**WHAT IS BEING ASKED:**
Pull out each line of the listing below that contains the word "icon", copying it in full.

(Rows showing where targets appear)
------------------------------------------------

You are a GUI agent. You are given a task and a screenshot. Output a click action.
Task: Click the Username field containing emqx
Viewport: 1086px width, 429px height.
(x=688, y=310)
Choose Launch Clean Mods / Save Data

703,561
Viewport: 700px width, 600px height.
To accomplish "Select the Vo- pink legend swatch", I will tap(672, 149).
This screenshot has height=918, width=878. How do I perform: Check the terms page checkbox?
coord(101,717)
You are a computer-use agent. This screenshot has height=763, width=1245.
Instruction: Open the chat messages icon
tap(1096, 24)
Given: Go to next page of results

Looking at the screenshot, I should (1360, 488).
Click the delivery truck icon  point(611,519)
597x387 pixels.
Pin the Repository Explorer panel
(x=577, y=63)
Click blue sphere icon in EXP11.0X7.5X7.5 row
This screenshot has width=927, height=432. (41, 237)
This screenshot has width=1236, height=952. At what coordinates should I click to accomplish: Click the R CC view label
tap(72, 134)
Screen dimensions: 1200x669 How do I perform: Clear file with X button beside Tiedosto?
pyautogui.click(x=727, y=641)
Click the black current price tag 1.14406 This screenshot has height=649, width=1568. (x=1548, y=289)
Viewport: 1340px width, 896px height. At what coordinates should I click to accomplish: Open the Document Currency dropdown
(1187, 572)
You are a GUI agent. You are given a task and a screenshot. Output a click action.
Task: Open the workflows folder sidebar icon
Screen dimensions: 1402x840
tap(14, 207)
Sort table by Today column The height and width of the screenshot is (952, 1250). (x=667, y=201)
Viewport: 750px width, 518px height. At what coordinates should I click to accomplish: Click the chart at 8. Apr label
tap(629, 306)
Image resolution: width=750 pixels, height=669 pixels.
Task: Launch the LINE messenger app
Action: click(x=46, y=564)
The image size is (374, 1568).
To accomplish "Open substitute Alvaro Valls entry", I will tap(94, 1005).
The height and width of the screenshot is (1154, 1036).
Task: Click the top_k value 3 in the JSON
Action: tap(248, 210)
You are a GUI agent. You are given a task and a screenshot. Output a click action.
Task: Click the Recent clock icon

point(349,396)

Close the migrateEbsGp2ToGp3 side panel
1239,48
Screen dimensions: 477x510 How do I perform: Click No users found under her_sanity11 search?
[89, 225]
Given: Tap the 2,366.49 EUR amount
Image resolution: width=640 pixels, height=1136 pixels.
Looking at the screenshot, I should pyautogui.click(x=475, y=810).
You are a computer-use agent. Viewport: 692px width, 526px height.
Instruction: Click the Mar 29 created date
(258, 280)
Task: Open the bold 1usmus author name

------------------------------------------------

**WRITTEN RESPONSE:**
Instruction: Open the chat messages icon
Click the delivery truck icon  point(611,519)
Click blue sphere icon in EXP11.0X7.5X7.5 row
Task: Open the workflows folder sidebar icon
Task: Click the Recent clock icon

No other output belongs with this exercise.